Önce MHP’de “liderin yakın çevresi” diye eleştiriler başladı, halbuki eleştirenlerin hepsi de liderin en yakın çevresinde bulunmuş, pek çoğu MHP içindeki güçlerini varlıklarını liderden devşirmiş idi. Lidere operasyonda başarısız olunca işi yargı darbeleriyle, korsan kurultaylarla kotarmak istediler, yine başaramayınca ayrılıp partileştiler. Camialarına isyanda ve ayrılıkta haklılıklarını izah edebilmek için söyledikleri ne varsa sonrasında kendileri yapar oldular. Ama rahmetli Demirel’in dediği gibi “Dün dündür…” Şimdi hepsi unutuldu…

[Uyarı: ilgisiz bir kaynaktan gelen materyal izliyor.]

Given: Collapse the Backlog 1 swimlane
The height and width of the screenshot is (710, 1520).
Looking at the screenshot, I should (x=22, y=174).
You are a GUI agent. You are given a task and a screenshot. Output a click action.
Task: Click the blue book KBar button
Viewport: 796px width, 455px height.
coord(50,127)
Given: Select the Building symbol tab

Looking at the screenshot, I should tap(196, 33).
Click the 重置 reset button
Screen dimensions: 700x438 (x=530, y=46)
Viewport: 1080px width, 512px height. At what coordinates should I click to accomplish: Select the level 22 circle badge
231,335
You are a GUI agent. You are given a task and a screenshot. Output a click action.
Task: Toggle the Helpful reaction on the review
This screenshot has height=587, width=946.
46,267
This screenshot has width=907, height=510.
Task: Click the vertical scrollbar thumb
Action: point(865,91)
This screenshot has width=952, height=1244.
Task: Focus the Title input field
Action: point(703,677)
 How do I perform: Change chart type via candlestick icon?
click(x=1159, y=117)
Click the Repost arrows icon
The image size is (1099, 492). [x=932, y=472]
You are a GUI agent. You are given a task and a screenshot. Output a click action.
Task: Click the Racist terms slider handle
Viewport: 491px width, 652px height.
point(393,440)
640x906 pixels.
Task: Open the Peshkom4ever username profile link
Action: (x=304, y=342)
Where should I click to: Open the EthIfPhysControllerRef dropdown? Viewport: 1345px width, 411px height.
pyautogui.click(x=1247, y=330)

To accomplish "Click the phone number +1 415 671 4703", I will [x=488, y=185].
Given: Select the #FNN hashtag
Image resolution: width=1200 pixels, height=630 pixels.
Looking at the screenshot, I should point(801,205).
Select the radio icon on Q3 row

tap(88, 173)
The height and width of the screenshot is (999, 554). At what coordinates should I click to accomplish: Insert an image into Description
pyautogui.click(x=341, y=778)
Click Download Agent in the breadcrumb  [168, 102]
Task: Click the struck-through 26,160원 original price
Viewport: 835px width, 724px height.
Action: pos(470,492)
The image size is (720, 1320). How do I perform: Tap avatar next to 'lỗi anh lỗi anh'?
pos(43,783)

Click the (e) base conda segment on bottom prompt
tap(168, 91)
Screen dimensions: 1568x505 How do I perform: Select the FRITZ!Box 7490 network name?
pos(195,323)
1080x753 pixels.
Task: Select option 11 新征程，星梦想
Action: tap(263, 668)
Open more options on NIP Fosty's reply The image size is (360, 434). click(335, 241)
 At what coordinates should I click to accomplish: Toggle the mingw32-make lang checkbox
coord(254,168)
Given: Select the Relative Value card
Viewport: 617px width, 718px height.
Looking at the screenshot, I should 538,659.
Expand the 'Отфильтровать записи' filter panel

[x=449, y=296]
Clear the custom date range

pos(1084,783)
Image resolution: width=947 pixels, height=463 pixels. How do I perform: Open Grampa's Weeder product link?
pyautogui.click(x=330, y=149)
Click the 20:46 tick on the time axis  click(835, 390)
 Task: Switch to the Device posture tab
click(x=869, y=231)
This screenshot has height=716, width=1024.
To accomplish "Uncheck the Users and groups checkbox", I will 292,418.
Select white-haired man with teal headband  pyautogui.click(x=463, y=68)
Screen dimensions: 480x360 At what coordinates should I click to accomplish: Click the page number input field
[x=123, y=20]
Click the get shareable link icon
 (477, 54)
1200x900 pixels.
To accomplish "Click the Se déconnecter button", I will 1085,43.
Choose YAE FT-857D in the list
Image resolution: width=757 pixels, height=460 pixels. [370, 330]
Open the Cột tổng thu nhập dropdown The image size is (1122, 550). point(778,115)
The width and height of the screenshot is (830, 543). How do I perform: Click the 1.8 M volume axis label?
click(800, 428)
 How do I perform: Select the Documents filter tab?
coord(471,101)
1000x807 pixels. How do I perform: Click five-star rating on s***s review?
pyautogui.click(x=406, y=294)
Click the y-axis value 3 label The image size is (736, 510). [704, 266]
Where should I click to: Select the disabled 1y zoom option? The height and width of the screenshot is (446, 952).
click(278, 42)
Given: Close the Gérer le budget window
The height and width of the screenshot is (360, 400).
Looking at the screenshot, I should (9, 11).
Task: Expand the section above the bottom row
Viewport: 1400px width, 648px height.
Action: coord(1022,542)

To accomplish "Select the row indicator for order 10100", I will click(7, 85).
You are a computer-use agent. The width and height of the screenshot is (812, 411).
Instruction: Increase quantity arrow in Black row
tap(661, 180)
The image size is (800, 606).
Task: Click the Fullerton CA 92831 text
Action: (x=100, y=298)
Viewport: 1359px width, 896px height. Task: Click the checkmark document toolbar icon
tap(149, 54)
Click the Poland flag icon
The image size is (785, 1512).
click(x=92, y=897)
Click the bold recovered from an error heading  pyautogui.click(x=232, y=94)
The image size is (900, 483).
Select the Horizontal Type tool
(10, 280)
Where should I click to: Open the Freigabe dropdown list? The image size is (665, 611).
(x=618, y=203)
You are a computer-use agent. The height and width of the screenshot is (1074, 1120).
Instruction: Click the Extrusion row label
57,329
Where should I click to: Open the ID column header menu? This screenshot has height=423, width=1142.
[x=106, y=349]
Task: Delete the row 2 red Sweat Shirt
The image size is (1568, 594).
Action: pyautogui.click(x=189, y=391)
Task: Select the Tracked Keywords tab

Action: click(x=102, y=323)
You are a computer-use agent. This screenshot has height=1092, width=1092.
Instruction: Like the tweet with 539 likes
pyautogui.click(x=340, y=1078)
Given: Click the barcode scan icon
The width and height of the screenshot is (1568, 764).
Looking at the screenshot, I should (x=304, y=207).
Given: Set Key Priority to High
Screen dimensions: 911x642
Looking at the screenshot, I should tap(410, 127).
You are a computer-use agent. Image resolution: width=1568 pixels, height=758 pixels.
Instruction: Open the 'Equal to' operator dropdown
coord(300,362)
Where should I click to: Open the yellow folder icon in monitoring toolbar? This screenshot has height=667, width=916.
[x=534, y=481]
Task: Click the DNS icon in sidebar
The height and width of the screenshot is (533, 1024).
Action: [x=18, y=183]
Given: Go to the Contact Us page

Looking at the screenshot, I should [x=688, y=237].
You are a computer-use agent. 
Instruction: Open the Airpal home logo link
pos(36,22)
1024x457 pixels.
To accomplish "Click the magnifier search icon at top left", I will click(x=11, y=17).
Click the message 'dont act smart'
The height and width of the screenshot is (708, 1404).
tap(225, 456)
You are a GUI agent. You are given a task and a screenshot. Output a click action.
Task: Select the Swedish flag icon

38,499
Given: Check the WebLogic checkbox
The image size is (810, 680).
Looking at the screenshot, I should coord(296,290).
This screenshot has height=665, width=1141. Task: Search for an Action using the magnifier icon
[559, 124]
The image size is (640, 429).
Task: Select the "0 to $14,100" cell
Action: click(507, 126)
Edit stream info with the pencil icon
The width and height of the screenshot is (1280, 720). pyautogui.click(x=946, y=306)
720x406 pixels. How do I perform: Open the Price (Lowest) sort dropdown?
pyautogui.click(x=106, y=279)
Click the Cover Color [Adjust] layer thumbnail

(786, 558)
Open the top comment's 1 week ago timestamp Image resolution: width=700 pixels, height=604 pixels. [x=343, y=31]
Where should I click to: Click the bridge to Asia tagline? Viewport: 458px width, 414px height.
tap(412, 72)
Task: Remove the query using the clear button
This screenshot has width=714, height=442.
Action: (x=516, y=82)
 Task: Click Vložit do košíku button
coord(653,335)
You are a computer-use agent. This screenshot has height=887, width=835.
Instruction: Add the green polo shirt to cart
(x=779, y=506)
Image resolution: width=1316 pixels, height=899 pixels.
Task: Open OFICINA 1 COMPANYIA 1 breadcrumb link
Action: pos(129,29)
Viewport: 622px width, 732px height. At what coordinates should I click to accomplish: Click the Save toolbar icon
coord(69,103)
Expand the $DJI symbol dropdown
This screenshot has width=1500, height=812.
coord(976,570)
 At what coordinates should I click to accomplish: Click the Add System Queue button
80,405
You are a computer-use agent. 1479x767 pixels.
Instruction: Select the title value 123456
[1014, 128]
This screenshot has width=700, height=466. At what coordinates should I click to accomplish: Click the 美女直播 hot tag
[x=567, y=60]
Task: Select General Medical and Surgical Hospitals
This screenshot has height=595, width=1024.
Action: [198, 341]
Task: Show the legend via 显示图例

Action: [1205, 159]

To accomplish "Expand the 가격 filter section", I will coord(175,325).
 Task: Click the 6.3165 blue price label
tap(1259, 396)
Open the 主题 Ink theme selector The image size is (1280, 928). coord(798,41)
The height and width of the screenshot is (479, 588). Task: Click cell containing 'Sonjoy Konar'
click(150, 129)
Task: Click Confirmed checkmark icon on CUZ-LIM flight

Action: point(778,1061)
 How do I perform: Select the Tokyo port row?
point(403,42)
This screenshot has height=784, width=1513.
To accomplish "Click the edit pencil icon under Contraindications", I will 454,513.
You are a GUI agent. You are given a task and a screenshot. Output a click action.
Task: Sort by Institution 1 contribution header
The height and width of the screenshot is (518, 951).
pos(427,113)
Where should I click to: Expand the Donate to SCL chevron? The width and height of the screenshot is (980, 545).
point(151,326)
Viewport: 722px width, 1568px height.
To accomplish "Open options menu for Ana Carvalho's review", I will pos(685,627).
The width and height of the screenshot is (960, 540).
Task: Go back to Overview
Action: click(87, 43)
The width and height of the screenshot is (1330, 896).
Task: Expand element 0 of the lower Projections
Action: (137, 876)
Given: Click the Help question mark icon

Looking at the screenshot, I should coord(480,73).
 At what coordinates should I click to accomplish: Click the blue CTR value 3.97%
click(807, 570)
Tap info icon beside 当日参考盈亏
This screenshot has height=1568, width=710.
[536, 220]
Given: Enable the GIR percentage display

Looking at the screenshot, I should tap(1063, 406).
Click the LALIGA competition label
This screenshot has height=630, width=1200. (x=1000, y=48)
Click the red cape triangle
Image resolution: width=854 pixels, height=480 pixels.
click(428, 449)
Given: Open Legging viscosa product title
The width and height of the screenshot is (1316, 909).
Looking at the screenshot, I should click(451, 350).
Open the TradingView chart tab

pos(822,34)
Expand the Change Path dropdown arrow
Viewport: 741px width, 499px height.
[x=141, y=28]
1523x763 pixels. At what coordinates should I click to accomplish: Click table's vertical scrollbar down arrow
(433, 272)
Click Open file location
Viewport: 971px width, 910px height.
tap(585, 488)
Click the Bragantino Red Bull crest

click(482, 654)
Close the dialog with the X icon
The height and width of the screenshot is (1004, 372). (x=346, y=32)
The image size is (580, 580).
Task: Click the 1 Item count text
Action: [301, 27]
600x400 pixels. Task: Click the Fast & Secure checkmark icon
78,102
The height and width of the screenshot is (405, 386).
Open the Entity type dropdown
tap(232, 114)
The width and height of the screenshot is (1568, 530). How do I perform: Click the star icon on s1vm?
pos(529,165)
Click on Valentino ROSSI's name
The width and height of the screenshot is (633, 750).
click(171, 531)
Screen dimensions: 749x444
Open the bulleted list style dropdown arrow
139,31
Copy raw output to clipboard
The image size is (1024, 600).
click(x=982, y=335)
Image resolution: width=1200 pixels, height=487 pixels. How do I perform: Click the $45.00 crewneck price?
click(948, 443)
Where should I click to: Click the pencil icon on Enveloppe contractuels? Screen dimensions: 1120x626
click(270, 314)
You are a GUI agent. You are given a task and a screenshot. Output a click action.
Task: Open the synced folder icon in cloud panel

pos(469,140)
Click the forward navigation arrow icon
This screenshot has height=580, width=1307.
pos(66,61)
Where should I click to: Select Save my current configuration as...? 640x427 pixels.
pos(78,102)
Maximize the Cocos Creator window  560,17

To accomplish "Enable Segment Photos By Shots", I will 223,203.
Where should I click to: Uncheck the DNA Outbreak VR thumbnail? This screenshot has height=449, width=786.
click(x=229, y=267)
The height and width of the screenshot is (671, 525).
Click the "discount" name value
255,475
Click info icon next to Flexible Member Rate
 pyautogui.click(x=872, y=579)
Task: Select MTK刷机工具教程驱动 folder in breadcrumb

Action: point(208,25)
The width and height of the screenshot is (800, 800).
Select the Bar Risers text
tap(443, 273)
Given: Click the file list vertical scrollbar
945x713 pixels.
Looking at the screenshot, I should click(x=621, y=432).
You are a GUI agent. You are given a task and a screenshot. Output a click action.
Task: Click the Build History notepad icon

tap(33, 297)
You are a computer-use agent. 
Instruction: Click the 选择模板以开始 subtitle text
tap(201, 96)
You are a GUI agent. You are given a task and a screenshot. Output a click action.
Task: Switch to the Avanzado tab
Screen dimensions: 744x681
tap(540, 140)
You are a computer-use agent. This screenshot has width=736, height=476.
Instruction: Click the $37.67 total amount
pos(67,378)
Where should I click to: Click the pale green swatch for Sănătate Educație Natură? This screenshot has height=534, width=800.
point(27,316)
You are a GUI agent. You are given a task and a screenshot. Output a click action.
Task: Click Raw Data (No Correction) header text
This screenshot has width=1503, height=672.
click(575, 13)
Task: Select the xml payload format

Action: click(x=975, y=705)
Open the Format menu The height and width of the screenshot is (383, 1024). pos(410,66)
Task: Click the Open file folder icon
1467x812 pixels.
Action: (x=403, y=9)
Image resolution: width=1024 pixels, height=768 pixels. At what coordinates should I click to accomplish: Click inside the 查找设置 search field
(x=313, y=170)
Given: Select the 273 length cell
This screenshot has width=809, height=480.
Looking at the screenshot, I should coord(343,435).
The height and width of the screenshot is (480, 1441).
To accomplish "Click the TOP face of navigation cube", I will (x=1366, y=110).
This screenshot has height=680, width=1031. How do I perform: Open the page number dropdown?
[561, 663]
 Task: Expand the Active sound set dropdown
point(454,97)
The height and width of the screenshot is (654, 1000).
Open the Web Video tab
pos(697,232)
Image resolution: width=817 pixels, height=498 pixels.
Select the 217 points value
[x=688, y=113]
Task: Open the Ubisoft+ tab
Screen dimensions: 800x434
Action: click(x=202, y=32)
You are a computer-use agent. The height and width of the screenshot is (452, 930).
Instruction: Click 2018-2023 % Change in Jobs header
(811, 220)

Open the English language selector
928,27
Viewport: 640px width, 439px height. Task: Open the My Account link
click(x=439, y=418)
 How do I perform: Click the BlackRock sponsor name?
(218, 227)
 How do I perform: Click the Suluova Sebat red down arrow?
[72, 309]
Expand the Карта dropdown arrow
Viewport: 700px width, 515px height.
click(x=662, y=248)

Bu günlerde benzer şeyler AK Parti’nin üzerinde gerçekleştirilmeye uğraşılıyor. İstanbul Büyükşehir Belediye Başkanlığı seçimlerinde ortalıkta görünmeyenler, alttan alta “kaybettirin”i telkin edenler, kendi oylarını “Her şey güzel olacak” sloganı ile verenler bir de kalkmış oy hesabı yapıp, “niye kaybettik” in nedenlerini izaha uğraşıyorlar… Tüm izahları kendilerinin olmadığı bir partinin böyle başarısızlıklar yaşayacağı yolunda. Hala partinin üyesi iken maden kendileri ile parti yükselecekti niye varlıklarını gösteremediler, bunu anlatan yok…Kendilerince matematiksel hesaplar yapıp partinin oyunun yüzde elliden otuzdört’e düştüğünü iddia ediyorlar ve mesajı patlatıyorlar: İşi bize devredin. Kimsenin onlara bir şey devretmeyeceğini biliyorlar. Ama dertleri devir mevir değil, dertleri vuruşarak çekilmek…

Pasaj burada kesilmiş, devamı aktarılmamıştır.